I heard that when I was sixteen after leaning over to tack a poster to the top of a chalk board.

"You're getting a little fat"

That one was by a boy who simultaneously pinched the skin underneath my chin when I was fifteen.

"You have a stomach butt"

I heard that one after I showed my sisters my after-three-babies tummy.

"When is the baby due?"

Six months after I had Abe, in the temple. I heard Satan cannot have power in the walls of the temple, so I suppose that urge to kill was just me.

And the hits just keep on comin'.

But, I've got to say, stomach butt hurts the worst. I wonder how many plastic surgeons have sisters to thank. I know mine will.

Why is it that I can't remember what the funny thing was that I was laughing about the other day but I can remember distinctly how I felt in seventh grade when I stood up to give a definition on a vocabulary word and five boys started rubbing their desks (to demonstrate what I was as flat as)?

I wonder if someday, when our recollection is perfect, it will also have perfect perspective. That would be a nice feature. I am officially submitting that right now, someone take a note. Because there are whole years of my life I remember with less clarity than the time that I heard a bunch of girls whispering that I was too fat for my jeans. We were in a Wet Seal, and the curtains on the dressing room were purple, and the jeans were Calvin Kleins that I got on clearence, and those girls were supposed to be my friends.

See?

This is not original territory, I know. But it's the least original territory that is usally the most keenly felt, that's why there is still good money in country music.


And I have a way to combat all this negativity. My Dad taught me when I was fifteen. He said;


"They're just intimidated by you, honey"


Yeah. That's right.

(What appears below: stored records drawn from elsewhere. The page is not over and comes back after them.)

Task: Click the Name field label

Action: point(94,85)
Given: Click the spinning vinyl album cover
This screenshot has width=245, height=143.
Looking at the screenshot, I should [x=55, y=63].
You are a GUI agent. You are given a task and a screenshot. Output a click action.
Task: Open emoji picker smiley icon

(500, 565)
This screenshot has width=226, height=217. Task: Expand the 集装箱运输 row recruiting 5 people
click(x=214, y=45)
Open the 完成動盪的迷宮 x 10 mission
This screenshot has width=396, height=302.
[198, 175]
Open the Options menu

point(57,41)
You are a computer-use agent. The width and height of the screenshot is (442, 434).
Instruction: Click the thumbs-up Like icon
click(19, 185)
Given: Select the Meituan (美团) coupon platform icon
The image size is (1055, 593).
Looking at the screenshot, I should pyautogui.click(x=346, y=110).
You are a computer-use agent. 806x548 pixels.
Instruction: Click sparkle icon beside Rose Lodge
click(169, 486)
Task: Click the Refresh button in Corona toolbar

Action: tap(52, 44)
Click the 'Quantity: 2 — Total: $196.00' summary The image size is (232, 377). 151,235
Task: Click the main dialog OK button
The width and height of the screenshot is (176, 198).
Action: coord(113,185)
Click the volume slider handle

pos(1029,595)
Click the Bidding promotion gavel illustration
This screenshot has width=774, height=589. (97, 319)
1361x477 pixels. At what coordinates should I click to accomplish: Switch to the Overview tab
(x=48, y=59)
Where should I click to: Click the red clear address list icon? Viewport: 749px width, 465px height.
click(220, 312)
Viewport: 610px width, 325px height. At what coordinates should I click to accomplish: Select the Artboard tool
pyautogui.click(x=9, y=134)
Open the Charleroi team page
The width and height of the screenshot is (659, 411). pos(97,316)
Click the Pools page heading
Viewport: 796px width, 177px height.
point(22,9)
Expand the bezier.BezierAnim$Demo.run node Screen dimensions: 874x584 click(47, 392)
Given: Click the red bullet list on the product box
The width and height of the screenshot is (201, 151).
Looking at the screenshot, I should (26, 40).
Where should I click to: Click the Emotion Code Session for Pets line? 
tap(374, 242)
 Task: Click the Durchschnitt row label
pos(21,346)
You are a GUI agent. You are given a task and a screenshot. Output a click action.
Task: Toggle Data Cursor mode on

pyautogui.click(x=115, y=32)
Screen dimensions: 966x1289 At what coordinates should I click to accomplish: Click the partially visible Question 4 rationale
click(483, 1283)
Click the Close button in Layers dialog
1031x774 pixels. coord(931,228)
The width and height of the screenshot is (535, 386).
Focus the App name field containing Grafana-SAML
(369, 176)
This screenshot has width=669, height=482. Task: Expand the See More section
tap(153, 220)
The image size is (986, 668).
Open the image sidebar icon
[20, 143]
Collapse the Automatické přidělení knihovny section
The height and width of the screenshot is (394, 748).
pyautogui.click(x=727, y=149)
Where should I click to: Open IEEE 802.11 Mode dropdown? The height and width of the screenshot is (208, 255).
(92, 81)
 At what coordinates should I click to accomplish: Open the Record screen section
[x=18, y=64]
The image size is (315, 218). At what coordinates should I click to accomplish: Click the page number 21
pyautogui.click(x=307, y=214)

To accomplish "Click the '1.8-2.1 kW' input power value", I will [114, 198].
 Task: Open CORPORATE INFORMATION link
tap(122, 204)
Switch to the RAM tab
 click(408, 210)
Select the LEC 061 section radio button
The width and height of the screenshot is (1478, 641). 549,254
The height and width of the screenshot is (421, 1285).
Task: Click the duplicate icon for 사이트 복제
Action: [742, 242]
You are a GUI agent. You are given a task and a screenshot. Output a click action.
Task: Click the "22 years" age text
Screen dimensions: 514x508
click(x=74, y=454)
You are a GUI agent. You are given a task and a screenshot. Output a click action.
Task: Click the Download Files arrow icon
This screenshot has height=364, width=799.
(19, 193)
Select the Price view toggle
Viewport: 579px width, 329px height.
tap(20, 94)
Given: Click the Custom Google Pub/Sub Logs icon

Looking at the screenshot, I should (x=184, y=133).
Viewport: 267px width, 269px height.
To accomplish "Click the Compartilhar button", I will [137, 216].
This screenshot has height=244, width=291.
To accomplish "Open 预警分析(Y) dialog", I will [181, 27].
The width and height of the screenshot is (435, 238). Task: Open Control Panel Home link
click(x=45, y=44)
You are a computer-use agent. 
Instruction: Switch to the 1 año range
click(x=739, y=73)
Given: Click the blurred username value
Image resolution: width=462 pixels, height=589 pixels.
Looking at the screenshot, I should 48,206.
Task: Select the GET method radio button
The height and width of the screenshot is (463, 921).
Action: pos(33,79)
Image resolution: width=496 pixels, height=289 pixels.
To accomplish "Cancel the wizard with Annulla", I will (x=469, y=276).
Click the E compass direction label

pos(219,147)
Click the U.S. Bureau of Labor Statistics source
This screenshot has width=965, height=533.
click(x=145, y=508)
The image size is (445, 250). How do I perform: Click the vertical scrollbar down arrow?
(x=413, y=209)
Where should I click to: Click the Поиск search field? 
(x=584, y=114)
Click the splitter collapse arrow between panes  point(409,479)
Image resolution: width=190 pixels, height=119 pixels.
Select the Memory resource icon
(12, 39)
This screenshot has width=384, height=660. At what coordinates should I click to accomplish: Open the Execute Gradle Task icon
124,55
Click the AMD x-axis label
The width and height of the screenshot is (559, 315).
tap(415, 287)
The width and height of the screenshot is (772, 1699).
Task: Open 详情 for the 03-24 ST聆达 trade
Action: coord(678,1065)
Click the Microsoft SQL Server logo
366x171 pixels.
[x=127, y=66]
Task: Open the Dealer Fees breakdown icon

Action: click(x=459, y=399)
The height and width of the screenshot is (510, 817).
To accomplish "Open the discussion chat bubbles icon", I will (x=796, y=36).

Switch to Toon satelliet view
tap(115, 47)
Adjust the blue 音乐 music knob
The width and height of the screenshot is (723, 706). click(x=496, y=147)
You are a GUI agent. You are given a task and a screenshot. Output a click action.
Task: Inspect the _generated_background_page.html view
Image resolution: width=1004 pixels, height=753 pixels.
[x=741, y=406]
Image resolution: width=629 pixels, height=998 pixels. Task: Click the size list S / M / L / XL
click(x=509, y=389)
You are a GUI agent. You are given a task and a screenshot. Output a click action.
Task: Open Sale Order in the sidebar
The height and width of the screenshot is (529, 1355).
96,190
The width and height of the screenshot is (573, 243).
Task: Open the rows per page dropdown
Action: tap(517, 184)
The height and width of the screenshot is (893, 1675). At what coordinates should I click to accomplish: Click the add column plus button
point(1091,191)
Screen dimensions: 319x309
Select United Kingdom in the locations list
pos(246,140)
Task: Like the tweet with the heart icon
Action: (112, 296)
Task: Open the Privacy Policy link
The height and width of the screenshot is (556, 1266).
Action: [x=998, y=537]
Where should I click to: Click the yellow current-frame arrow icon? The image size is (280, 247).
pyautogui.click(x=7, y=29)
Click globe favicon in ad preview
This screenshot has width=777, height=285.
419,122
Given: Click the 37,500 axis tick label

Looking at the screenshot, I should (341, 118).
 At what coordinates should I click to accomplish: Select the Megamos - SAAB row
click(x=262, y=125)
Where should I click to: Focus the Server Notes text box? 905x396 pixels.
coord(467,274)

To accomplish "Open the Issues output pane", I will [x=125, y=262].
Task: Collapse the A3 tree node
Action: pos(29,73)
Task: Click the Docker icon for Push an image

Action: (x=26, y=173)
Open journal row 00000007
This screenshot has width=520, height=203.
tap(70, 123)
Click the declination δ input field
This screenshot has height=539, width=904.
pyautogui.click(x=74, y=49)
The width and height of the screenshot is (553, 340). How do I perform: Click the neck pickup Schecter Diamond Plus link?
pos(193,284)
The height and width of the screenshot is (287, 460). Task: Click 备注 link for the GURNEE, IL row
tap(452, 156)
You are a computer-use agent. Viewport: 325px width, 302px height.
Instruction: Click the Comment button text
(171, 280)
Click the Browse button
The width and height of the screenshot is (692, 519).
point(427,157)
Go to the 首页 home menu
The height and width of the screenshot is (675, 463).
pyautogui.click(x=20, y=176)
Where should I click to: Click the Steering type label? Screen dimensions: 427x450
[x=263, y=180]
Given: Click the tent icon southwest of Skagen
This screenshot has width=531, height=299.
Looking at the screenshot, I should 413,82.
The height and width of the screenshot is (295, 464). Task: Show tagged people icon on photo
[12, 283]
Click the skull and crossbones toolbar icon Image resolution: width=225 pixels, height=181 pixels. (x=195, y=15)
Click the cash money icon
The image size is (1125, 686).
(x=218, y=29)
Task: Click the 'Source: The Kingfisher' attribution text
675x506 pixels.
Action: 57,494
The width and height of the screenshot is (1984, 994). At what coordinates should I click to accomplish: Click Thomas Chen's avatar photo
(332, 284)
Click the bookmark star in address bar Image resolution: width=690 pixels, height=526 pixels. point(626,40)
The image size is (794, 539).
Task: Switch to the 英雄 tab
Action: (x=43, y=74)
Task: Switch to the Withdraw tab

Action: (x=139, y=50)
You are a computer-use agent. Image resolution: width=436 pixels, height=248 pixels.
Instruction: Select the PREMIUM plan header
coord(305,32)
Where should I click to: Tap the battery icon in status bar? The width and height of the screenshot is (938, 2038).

I was now armed with the ultimate comeback to say in my head, to myself, when alone, usually with cookies. They are all clearly just intimidated.


The more you say that to yourself, the more sense it makes; yeah, that's the ticket, he just had to pinch my chin fat because otherwise he would have been too intimidated to approach me. It all makes sense now. People have to accuse me of jiggling rather than wiggling (which, by the way, is preposterous, since everyone knows that whenever possible I prefer to wiggle and jiggle, you know, you really have to do your best to please both parties, that's just good statesmanship.) because they are intimidated by my presence. My sisters are just intimidated by my stomach butt...wait...

As time has gone on I've ran into a few holes in this logic. For example, has anyone noticed alot of people on reality television say that same thing, kind of a lot? People on reality television that no one is really intimidated by at all, unless as a possible public health hazard? I think that maybe some dads confused pity and intimidation when talking to their kids. Not my Dad, though. He knows. He knows that difference, in words.

Right?

2 comments:

Rebecca Wood said...

Totally. I mean, always and forever. Your dad rocks!

However, a lot of the HJNTIY logic applied @ apronstage may apply.

Rebecca Wood said...

Wait wait Wait!
Don't misunderstand. HJNTIY logic is for relationship advice right? I was pointing out that the mean people talking and whispering about you are not your friends. I'm defensive about you. I am not applying this to any body/identity/belly crisis. Okay?